Welche Position vertritt die IG Metall?
Wer sich mit den Bedürfnissen der Arbeitnehmer in Deutschland beschäftigt, muss die Rente mit 67 ablehnen und sich für Alternativen einsetzen. Das tut auch die IG Metall. Detlef Wetzel, Zweiter Vorsitzender der IG Metall, lehnt die Rente mit 67 im Hinblick auf prekäre Beschäftigung weiterhin ab: „Wir bleiben bei dem Nein zur Rente mit 67. Auch deshalb, weil der Arbeitsmarkt der Schlüssel für sichere und bezahlbare Renten ist. Wer aber zulässt, dass über massenhafte Leiharbeit und massives Lohndumping den Rentenkassen Milliarden Einnahmen entzogen werden, der sollte nicht die Rentner dafür finanziell bluten lassen, sondern vielmehr den Arbeitsmarkt in Ordnung bringen.“
Wie sehen die Alternativen aus?
Die Rente mit 67 ist ein Irrweg, der zu einer Kürzung der Renten und in die Altersarmut führt. Deswegen hat die IG Metall ein Memorandum zur Alterssicherung verfasst. Darin fordert sie:
- Ein solidarische Erwerbstätigenversicherung für alle: Schrittweise sollten auch Apotheker, Ärzte und Rechtsanwälte ebenso wie Parlamentarier oder auch Beamte in die gesetzliche Rentenversicherung einbezogen werden.
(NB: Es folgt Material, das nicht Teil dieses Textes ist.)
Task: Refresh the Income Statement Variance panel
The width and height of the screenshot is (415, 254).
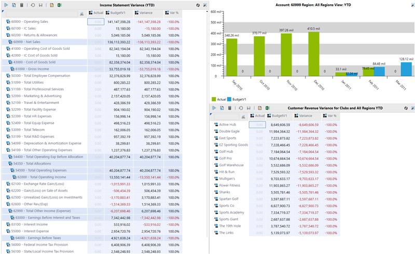Action: (x=198, y=5)
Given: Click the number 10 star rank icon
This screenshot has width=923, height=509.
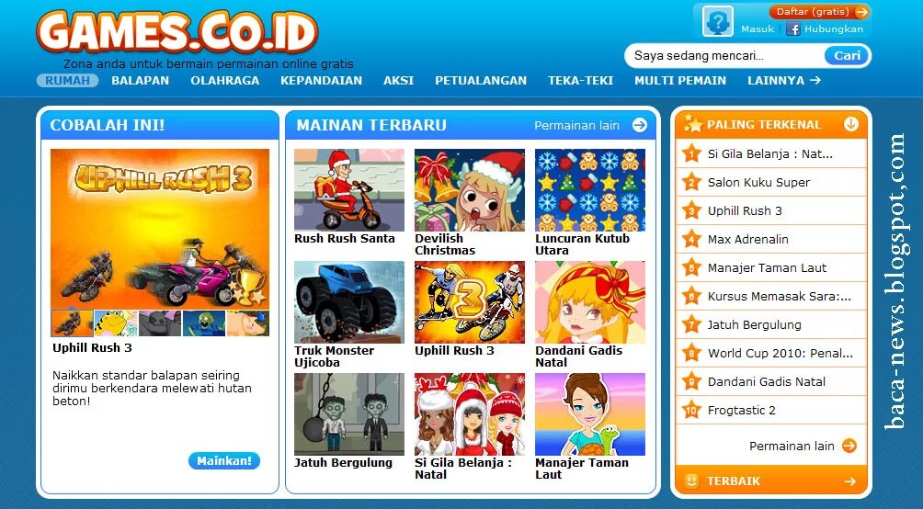Looking at the screenshot, I should (x=691, y=410).
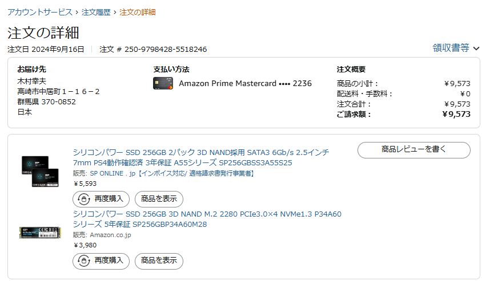Click reorder icon for the 2.5-inch SSD 2-pack
This screenshot has width=482, height=281.
tap(83, 199)
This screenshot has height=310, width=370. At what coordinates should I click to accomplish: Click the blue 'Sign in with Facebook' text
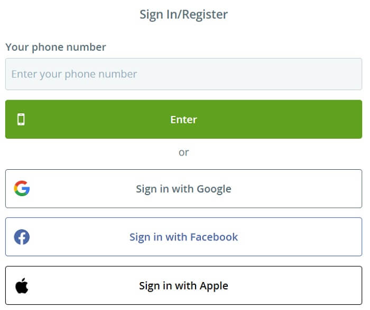(183, 237)
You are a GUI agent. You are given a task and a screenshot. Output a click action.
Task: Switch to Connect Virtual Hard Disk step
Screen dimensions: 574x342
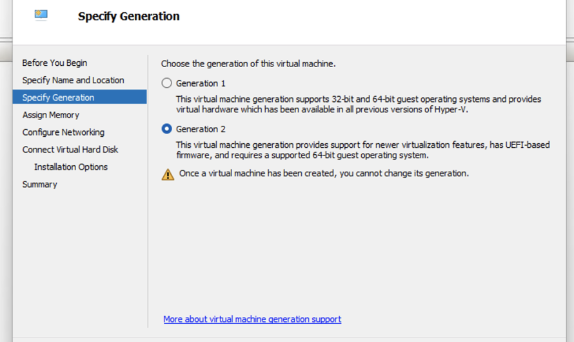(x=70, y=150)

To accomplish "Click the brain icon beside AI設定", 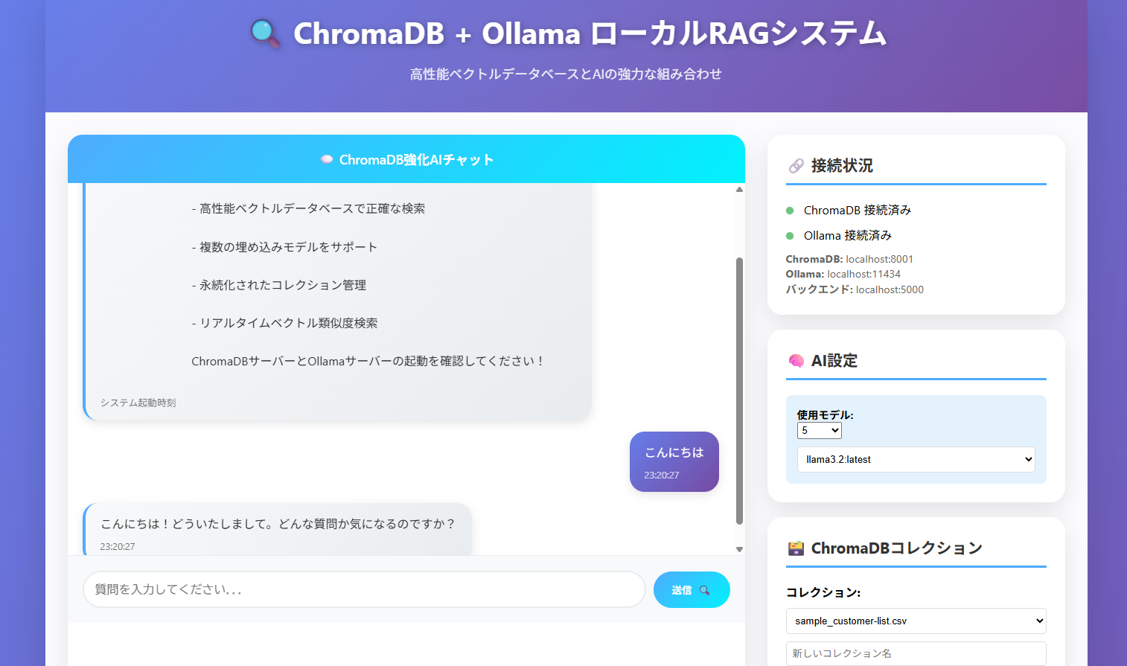I will pyautogui.click(x=797, y=360).
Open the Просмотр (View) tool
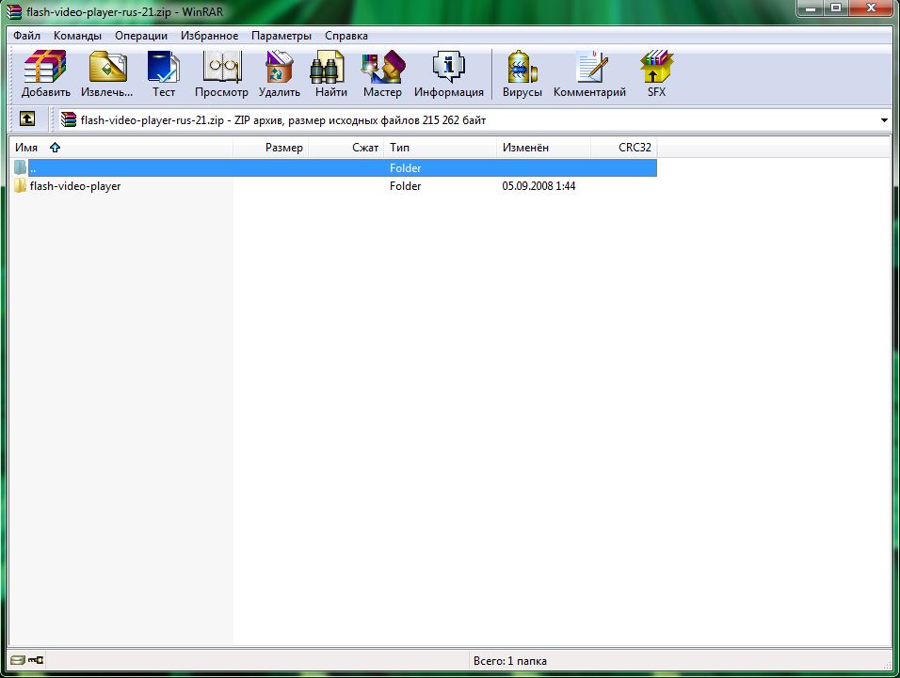The width and height of the screenshot is (900, 678). pos(221,74)
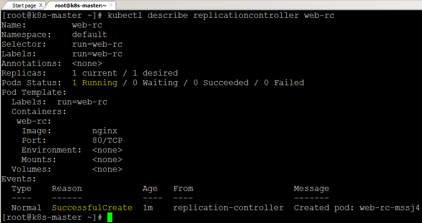Click the Age column header
Image resolution: width=422 pixels, height=223 pixels.
click(x=150, y=189)
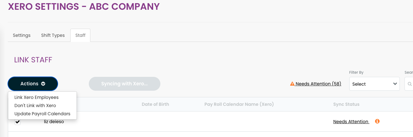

- Die Verbesserung des Leistungsniveaus der gesetzlichen Rentenversicherung: Die Alterssicherung muss den Lebensstandard der Menschen im Alter sichern und Armut vermeiden.
- Betriebsrenten für alle: Arbeitgeber müssen verpflichtet werden, jedem Arbeitnehmer und jeder Arbeitnehmerin ein Angebot für eine Betriebsrente zu machen.
- Flexible Altersübergänge: Nein zur Rente mit 67. Wir brauchen statt dessen einen flexiblen Ausstieg aus dem Arbeitsleben und zwar auch vor dem 65. Lebensjahr.
- Einen guten Lohn für eine gute Rente: Das beste Rentensystem wird nicht ausreichen, einen angemessenen Lebensstandard im Alter zu sichern, wenn immer mehr Menschen zu Niedriglöhnen arbeiten oder nur geringfügig beschäftigt sind. Wer sein Leben lang Armutslöhne bezieht, wird auch im besten Rentensystem kein auskömmliches Einkommen im Alter haben. Darum fordert die IG Metall flächendeckende Mindestlöhne sowie eine verteilungspolitische Wende insgesamt.